Ai-je besoin de dire qu’on juge notre Slave avec plus de sévérité que jamais? Il faut, répète-t-on, qu’il ait bien mal agi vis-à-vis de sa femme pour qu’elle se soit ainsi séparée de lui. Maintenant que son bonheur est détruit, ces propos ne l’inquiètent guère. Il subit dans l’isolement cette loi incessante de la création que le ciel fait peser sur les poètes. Récemment il a écrit sur le Prométhée antique la meilleure, suivant moi, de toutes ses odes. On y trouve ce passage qui peint d’une manière complète la situation actuelle de son esprit :

« Dans la solitude où je souffre comme toi, héros moderne des anciens jours, tes consolateurs, ou, pour mieux dire, tes tentateurs, sont venus me trouver.
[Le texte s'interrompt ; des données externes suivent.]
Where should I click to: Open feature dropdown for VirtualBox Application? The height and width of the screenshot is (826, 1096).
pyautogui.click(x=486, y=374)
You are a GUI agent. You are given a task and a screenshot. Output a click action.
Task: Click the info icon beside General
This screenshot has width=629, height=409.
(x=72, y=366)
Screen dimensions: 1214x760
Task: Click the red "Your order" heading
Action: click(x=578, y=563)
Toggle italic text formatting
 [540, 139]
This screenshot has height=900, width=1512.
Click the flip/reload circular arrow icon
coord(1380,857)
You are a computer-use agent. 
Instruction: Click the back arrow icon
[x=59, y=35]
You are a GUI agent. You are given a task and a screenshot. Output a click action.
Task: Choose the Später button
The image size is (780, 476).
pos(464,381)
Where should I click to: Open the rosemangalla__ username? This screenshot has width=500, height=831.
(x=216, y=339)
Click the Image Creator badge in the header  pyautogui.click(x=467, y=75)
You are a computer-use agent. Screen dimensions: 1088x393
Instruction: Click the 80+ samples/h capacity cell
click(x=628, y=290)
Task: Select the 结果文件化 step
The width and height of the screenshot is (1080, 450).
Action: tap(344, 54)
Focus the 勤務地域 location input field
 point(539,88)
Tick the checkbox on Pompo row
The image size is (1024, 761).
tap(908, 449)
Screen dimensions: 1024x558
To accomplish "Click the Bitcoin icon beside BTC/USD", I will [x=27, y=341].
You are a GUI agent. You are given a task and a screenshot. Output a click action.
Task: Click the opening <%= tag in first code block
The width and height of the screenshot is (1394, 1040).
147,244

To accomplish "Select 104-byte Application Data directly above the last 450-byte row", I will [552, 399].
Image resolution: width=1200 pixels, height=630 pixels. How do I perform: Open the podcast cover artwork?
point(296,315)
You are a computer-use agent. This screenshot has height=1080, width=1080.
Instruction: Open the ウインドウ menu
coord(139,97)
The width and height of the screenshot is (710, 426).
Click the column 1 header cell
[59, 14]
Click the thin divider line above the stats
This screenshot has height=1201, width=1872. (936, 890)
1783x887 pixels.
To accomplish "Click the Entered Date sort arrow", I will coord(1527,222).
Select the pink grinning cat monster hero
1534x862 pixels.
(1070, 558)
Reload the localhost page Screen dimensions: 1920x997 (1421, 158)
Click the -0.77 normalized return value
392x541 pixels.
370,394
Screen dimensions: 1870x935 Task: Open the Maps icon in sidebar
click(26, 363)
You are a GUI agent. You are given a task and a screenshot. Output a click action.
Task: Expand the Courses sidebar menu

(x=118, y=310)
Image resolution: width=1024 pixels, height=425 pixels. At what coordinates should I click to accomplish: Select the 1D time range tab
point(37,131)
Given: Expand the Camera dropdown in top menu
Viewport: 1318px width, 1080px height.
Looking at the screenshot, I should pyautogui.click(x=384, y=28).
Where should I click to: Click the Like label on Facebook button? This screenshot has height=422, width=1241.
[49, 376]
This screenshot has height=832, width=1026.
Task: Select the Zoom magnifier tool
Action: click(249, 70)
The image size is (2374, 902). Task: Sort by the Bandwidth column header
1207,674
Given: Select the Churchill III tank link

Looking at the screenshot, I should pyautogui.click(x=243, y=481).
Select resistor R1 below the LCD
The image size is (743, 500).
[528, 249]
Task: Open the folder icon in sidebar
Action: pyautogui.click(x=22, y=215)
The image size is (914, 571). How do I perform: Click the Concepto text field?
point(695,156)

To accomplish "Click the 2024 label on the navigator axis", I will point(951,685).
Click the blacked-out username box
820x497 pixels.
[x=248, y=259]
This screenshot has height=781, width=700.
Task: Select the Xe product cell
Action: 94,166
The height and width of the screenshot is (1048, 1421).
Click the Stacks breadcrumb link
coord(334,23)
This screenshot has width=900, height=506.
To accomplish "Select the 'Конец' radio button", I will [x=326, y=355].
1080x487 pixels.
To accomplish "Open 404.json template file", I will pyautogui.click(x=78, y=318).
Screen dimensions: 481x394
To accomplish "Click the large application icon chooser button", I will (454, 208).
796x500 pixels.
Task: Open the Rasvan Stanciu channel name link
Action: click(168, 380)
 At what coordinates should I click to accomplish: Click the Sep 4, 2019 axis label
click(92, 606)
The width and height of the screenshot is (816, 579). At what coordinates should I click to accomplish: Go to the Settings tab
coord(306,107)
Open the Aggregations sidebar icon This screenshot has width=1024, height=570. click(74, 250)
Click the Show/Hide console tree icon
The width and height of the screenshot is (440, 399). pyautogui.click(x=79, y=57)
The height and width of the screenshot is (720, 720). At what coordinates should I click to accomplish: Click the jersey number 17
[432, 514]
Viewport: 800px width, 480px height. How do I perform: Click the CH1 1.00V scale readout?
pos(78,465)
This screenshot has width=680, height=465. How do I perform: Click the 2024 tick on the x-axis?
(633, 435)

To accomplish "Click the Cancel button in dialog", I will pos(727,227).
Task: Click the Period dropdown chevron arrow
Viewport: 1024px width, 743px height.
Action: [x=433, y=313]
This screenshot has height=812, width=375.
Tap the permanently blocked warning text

J’ai reconnu Io, Mercure et le vieil Océan, Io est toujours cette femme sensible qui prétend guérir l’un après l’autre les cœurs malades avec l’élixir inépuisable de son amour. Mercure est toujours ce faquin cynique pour qui tout trouble intérieur naît d’un seul principe qu’il s’agit d’étouffer sans retard, — de la conscience. Enfin le vieil Océan est aujourd’hui, comme au temps même de la fable, ce personnage sensé qui vous conseille de ne pas engendrer la mélancolie, en évitant les nobles pensées, ces mères désolées des grandes souffrances, pour vous attacher aux pensées banales, ces mères joyeuses des petits bonheurs. Eh bien! j’ai dit au vieil Océan : « Je garderai les compagnes farouches de mon âme, car je poursuis d’une haine implacable les vulgarités de la vie. » J’ai dit à Mercure : « Emporte tes poisons contre la conscience, car j’ai voué une tendresse reconnaissante à cette austère gardienne de nos cœurs. » Et d’une voix moins sévère j’ai ajouté : « Io, va porter à d’autres ton amour passager qui fait les heureux, car les destins m’ont consacré à l’amour immortel qui fait les martyrs. »


PAUL DE MOLENES.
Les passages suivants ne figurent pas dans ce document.